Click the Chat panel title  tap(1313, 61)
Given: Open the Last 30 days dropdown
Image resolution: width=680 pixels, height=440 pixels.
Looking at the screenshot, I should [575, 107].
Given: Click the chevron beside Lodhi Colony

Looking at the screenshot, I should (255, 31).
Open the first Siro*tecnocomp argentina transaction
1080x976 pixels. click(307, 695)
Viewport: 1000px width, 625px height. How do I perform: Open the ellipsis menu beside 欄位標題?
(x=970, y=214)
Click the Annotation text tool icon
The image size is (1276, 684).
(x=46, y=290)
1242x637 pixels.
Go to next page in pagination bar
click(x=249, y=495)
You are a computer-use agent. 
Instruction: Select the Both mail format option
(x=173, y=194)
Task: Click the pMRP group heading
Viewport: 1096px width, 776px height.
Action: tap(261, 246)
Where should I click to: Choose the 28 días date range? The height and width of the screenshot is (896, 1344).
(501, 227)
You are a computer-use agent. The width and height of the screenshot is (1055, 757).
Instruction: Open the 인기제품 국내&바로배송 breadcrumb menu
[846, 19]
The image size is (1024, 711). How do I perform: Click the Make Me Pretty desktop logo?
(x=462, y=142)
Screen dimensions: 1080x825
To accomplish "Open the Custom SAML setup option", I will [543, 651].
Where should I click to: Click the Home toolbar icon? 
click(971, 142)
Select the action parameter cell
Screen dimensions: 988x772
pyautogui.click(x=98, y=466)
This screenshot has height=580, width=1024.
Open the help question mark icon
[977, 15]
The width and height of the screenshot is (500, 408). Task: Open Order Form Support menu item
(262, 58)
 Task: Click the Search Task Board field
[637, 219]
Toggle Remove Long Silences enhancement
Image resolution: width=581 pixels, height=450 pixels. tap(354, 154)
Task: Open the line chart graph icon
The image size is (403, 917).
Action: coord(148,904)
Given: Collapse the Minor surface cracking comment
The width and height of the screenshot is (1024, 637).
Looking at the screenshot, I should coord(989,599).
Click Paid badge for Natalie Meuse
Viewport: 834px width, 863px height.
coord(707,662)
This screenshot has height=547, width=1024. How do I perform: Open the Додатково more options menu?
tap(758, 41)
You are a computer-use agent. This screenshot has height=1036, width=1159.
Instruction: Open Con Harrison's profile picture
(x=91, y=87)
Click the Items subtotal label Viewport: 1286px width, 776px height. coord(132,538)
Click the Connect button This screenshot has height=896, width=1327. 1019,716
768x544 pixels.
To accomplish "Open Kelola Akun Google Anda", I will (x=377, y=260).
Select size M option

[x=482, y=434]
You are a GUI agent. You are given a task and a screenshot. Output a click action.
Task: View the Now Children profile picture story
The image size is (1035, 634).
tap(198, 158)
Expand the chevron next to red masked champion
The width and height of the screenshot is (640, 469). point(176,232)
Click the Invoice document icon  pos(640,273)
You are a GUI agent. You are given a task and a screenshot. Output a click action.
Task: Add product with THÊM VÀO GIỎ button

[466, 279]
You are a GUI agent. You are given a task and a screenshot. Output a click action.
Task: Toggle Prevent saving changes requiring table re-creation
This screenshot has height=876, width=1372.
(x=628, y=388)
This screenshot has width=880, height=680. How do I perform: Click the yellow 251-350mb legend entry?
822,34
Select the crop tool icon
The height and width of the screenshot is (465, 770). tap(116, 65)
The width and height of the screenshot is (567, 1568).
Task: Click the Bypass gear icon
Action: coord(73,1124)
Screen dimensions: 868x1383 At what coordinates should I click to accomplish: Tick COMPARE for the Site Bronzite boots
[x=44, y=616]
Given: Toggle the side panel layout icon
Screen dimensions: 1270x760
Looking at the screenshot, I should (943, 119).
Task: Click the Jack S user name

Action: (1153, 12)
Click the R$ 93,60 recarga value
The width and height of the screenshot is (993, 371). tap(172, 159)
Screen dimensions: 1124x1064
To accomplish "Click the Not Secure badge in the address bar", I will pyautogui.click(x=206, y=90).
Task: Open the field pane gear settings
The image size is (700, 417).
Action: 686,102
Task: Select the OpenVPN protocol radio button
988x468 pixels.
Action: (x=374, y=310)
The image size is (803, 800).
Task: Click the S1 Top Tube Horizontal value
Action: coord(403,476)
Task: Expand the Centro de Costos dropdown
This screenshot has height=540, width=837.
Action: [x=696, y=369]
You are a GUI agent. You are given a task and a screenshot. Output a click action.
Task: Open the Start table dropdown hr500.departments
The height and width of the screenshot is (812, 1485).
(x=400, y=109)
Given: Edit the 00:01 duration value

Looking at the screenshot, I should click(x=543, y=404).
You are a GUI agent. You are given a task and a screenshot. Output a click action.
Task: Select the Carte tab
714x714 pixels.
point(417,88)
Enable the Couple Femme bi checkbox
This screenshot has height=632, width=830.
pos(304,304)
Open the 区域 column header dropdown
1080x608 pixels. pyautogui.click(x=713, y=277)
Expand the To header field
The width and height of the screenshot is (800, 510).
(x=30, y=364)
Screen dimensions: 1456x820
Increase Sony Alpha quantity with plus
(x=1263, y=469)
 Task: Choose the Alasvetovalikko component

What this task involves —
Repeat back all of the material, character for character.

Exercise output —
Click the Chat panel title  tap(1313, 61)
Given: Open the Last 30 days dropdown
Image resolution: width=680 pixels, height=440 pixels.
Looking at the screenshot, I should [575, 107].
Given: Click the chevron beside Lodhi Colony

Looking at the screenshot, I should (255, 31).
Open the first Siro*tecnocomp argentina transaction
1080x976 pixels. click(307, 695)
Viewport: 1000px width, 625px height. How do I perform: Open the ellipsis menu beside 欄位標題?
(x=970, y=214)
Click the Annotation text tool icon
The image size is (1276, 684).
(x=46, y=290)
1242x637 pixels.
Go to next page in pagination bar
click(x=249, y=495)
You are a computer-use agent. 
Instruction: Select the Both mail format option
(x=173, y=194)
Task: Click the pMRP group heading
Viewport: 1096px width, 776px height.
Action: tap(261, 246)
Where should I click to: Choose the 28 días date range? The height and width of the screenshot is (896, 1344).
(501, 227)
You are a computer-use agent. The width and height of the screenshot is (1055, 757).
Instruction: Open the 인기제품 국내&바로배송 breadcrumb menu
[846, 19]
The image size is (1024, 711). How do I perform: Click the Make Me Pretty desktop logo?
(x=462, y=142)
Screen dimensions: 1080x825
To accomplish "Open the Custom SAML setup option", I will [543, 651].
Where should I click to: Click the Home toolbar icon? 
click(971, 142)
Select the action parameter cell
Screen dimensions: 988x772
pyautogui.click(x=98, y=466)
This screenshot has height=580, width=1024.
Open the help question mark icon
[977, 15]
The width and height of the screenshot is (500, 408). Task: Open Order Form Support menu item
(262, 58)
 Task: Click the Search Task Board field
[637, 219]
Toggle Remove Long Silences enhancement
Image resolution: width=581 pixels, height=450 pixels. tap(354, 154)
Task: Open the line chart graph icon
The image size is (403, 917).
Action: coord(148,904)
Given: Collapse the Minor surface cracking comment
The width and height of the screenshot is (1024, 637).
Looking at the screenshot, I should coord(989,599).
Click Paid badge for Natalie Meuse
Viewport: 834px width, 863px height.
coord(707,662)
This screenshot has height=547, width=1024. How do I perform: Open the Додатково more options menu?
tap(758, 41)
You are a computer-use agent. This screenshot has height=1036, width=1159.
Instruction: Open Con Harrison's profile picture
(x=91, y=87)
Click the Items subtotal label Viewport: 1286px width, 776px height. coord(132,538)
Click the Connect button This screenshot has height=896, width=1327. 1019,716
768x544 pixels.
To accomplish "Open Kelola Akun Google Anda", I will (x=377, y=260).
Select size M option

[x=482, y=434]
You are a GUI agent. You are given a task and a screenshot. Output a click action.
Task: View the Now Children profile picture story
The image size is (1035, 634).
tap(198, 158)
Expand the chevron next to red masked champion
The width and height of the screenshot is (640, 469). point(176,232)
Click the Invoice document icon  pos(640,273)
You are a GUI agent. You are given a task and a screenshot. Output a click action.
Task: Add product with THÊM VÀO GIỎ button

[466, 279]
You are a GUI agent. You are given a task and a screenshot. Output a click action.
Task: Toggle Prevent saving changes requiring table re-creation
This screenshot has height=876, width=1372.
(x=628, y=388)
This screenshot has width=880, height=680. How do I perform: Click the yellow 251-350mb legend entry?
822,34
Select the crop tool icon
The height and width of the screenshot is (465, 770). tap(116, 65)
The width and height of the screenshot is (567, 1568).
Task: Click the Bypass gear icon
Action: coord(73,1124)
Screen dimensions: 868x1383 At what coordinates should I click to accomplish: Tick COMPARE for the Site Bronzite boots
[x=44, y=616]
Given: Toggle the side panel layout icon
Screen dimensions: 1270x760
Looking at the screenshot, I should (943, 119).
Task: Click the Jack S user name

Action: (1153, 12)
Click the R$ 93,60 recarga value
The width and height of the screenshot is (993, 371). tap(172, 159)
Screen dimensions: 1124x1064
To accomplish "Click the Not Secure badge in the address bar", I will pyautogui.click(x=206, y=90).
Task: Open the field pane gear settings
The image size is (700, 417).
Action: 686,102
Task: Select the OpenVPN protocol radio button
988x468 pixels.
Action: (x=374, y=310)
The image size is (803, 800).
Task: Click the S1 Top Tube Horizontal value
Action: coord(403,476)
Task: Expand the Centro de Costos dropdown
This screenshot has height=540, width=837.
Action: [x=696, y=369]
You are a GUI agent. You are given a task and a screenshot. Output a click action.
Task: Open the Start table dropdown hr500.departments
The height and width of the screenshot is (812, 1485).
(x=400, y=109)
Given: Edit the 00:01 duration value

Looking at the screenshot, I should click(x=543, y=404).
You are a GUI agent. You are given a task and a screenshot. Output a click action.
Task: Select the Carte tab
714x714 pixels.
point(417,88)
Enable the Couple Femme bi checkbox
This screenshot has height=632, width=830.
pos(304,304)
Open the 区域 column header dropdown
1080x608 pixels. pyautogui.click(x=713, y=277)
Expand the To header field
The width and height of the screenshot is (800, 510).
(x=30, y=364)
Screen dimensions: 1456x820
Increase Sony Alpha quantity with plus
(x=1263, y=469)
 Task: Choose the Alasvetovalikko component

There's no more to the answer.